By Aldona Martinka, IRMA intern

As the thirtieth anniversary of the very beginning of the AIDS crisis draws near, IRMA will be counting down the last five days with a short series on AIDS history. It will explore where we began, where we are now, and where we are going as we continue to battle this disease with hope and determination. This is part one of five. 

In less than a week it will have been 30 years since the first mention of the disease in the CDC’s Morbidity and Mortality Weekly Report that would someday be known as AIDS . This June 5 marks the thirtieth anniversary of the beginning of the global fight against AIDS. No one knew it then, but the disease behind that cluster of cases of rare Pneumonia would shock the world, set people against each other, and eventually bring together politicians, scientists, and humanitarian workers in what has been perhaps the greatest public health battle since Polio.

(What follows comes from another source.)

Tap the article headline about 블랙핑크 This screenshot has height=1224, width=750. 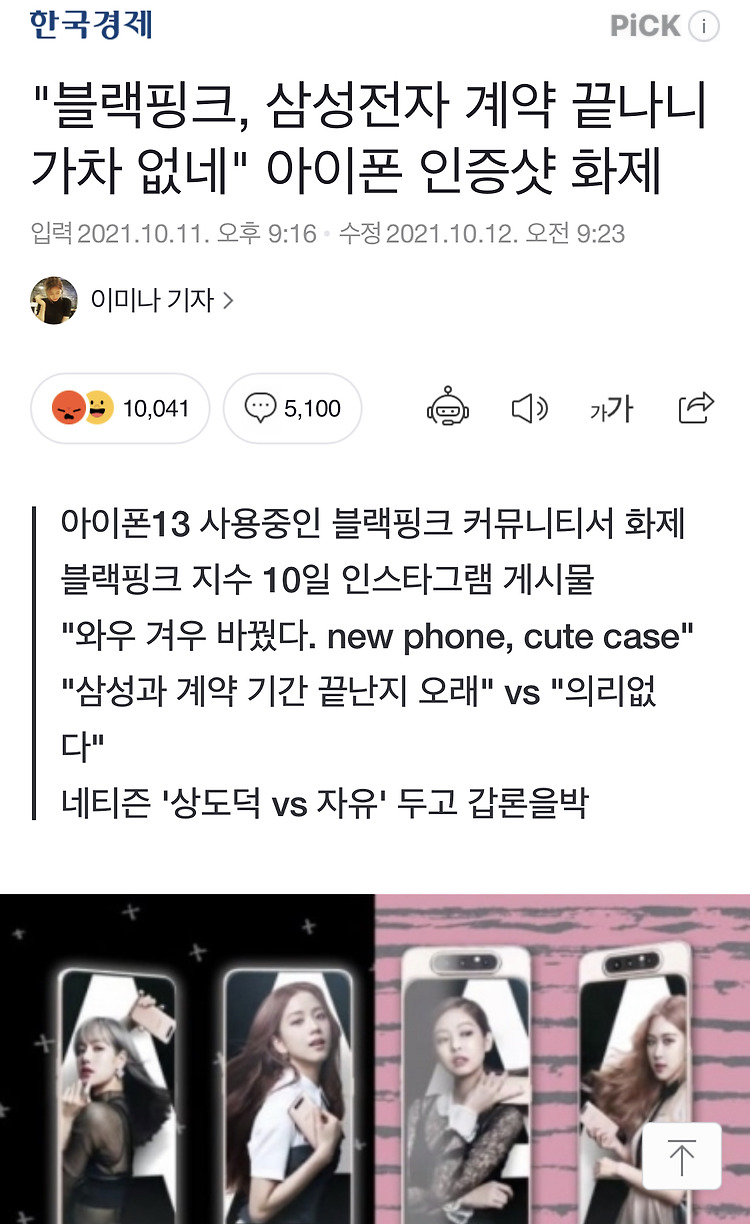pyautogui.click(x=369, y=142)
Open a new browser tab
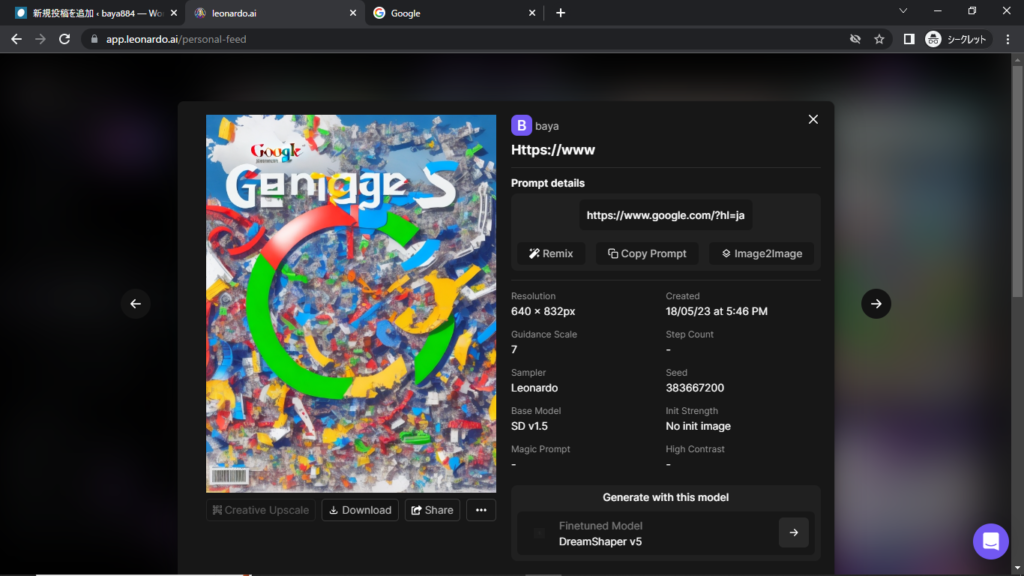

Struggling to understand this new disease, the first step was to name it. The first proposed name for the illness was Gay-Related Immunodeficiency (GRID), but that was amended to Acquired Immunodeficiency Syndrome (AIDS) in 1982 for the sake of accuracy. Nevertheless, the mindset that it was a “gay problem” persisted for years, causing stigma that would inhibit HIV education and prevention, causing harm to countless victims both gay and not. The virus that causes AIDS was not discovered until 1984. It eventually came to be called the Human Immunodeficiency Virus (HIV) as we know it today. 1984 was also the year that Ryan White, poster child for the AIDS epidemic of the eighties and future namesake for national legislation, was diagnosed with the disease, having contracted it from a contaminated blood transfusion for his hemophilia.

In the next year AIDS became the topic of choice for everyone from scientists to journalists; from doctors to celebrities; from politicians to housewives. Ignorance and misinformation abounded, and many suffering from HIV/AIDS were shunned and discriminated against. Ryan White was not allowed to return to his middle school in Indiana after being diagnosed, and 117 parents and 50 teachers signed a petition to ban him from the school. When he was eventually permitted to attend, the White family had to deal with death threats and property damage, and White himself was ostracized at school. The Ray brothers, the children of a Florida family, were also hemophiliacs, who had contracted HIV through blood transfusions, and their parents also experienced exclusion. After they won a court battle to be allowed to attend school their home was burned down. At this point in history AIDS meant impending death, and caretakers could only try to make their patients and loved ones comfortable as they passed away.

Despite all the fear and the anger there was also hope. The AIDS Coalition to Unleash Power (ACT UP) formed in 1987at the Lesbian and Gay Community Services Center in New York, the same year that arsonists attacked the Ray’s home, and the same year that the first drug for the treatment of AIDS was approved: AZT. ACT UP would be one of the most important HIV/AIDS advocacy organizations ever, and AZT and the antiretrovirals that followed it would lengthen the lives of those afflicted by this horrible disease that had once been a swift death sentence. AIDS patients could even hope for relatively normal lives. Condoms also became a hot topic as they appeared in PSAs and ads across the country, beginning the de-stigmatization of protection methods that could save lives.